Aliados do presidente Luiz Inácio Lula da Silva
avaliam que o petista fez um gesto para tentar atrair partidos de centro para a
sua aliança ao não dar como certa a permanência de Geraldo Alckmin (PSB) como
vice de sua chapa na disputa eleitoral de outubro. Durante o lançamento da
pré-candidatura de Fernando Haddad ao governo de São Paulo, na quinta-feira,
Lula indicou que prefere Alckmin na disputa ao Senado no estado.
Petistas envolvidos na campanha de Haddad acreditam,
porém, que Alckmin não deve entrar nessa disputa.
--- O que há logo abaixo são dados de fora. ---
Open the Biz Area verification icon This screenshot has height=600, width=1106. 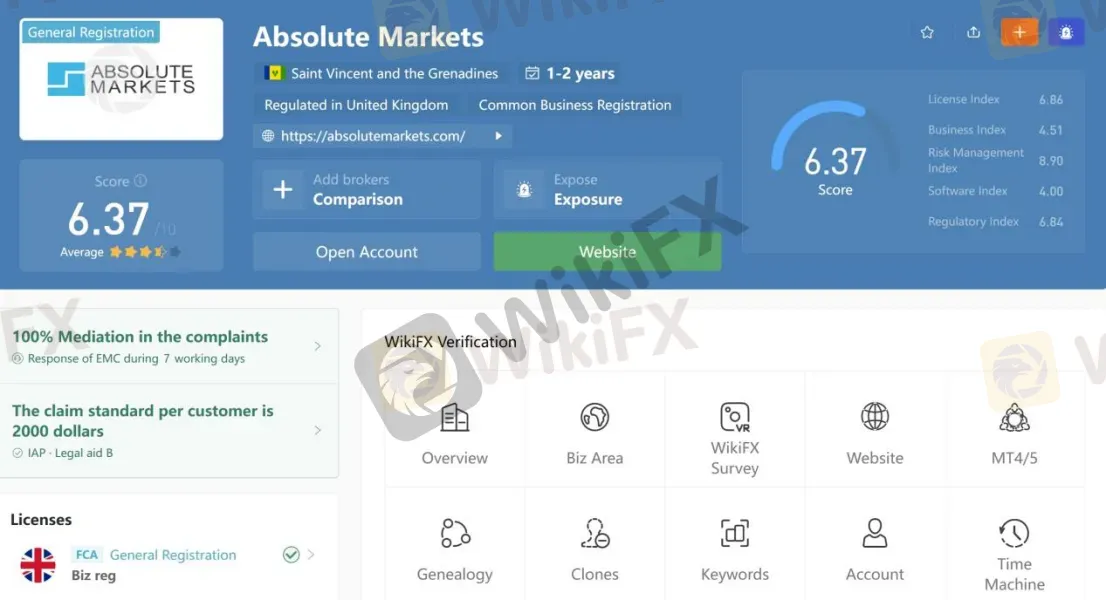point(595,417)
A expectativa é que as
companheiras na chapa do ex-ministro da Fazenda sejam as ministras Simone Tebet
(Planejamento) e Marina Silva (Meio Ambiente).
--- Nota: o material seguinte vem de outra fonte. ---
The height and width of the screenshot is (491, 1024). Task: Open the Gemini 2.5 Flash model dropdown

O entendimento no entorno de Lula é que o presidente
ainda não se conformou em não ter um partido de centro, como MDB, PSD e União
Brasil, na sua aliança nacional. Ao dizer que a definição da chapa não está
consolidada, o petista sinalizaria disposição para negociar e eventualmente
abrir espaço nessa chapa. Nos bastidores, porém, há uma avaliação de que as
possibilidades de contar com essas legendas é pequena.
O PSD pretende lançar um candidato próprio ao
Planalto. O MDB e o União Brasil planejam hoje ficar neutros e liberar os
diretórios estaduais para apoiarem o nome mais conveniente para a política
local.
No lançamento de Haddad, Lula disse que ficaria
"imensamente feliz em ter o Alckmin vice outra vez”. Ressaltou que o vice
é um “companheiro" que aprendeu "a gostar, de muita lealdade, com
muita competência de trabalho, um executivo extraordinário". Mas em
seguida, falou que o ex-tucano deveria conversar com o Haddad para saber onde
aliados colherão "mais fruto dele”. Alckmin estava no evento.
— Ser candidato ao Senado ajuda mais. Se ele for meu
vice, estou tranquilo, mas o Haddad precisa de uma chapa para ganhar —
completou o presidente.
Outro entendimento no entorno do presidente é que
Lula gosta de embaralhar o jogo para não facilitar a vida dos adversários. A
fala ainda teria o objetivo de fazer com que Alckmin se empenhe na campanha de
Haddad ao governo de São Paulo, principalmente no interior do estado.
Depois da declaração de Lula, aliados de Alckmin
voltaram a afirmar nos bastidores que o atual vice-presidente não aceitará
disputar um outro cargo na eleição de outubro. Se não continuar como parceiro
de chapa do petista, o ex-tucano encerraria a sua carreira política.
No começo do ano, lideranças do PT discutiram
internamente a hipótese de tentar atrair o MDB para a chapa de Lula com a
oferta do posto de vice. Atualmente, a legenda ocupa três ministérios no
governo, mas o comando nacional emedebista resiste a um alinhamento eleitoral
em torno do petista e nem a ala governista da sigla acredita mais em união.
Pelos cálculos de lideranças nacionais do MDB, 17
diretórios são contra uma aproximação com o PT e dez, a favor.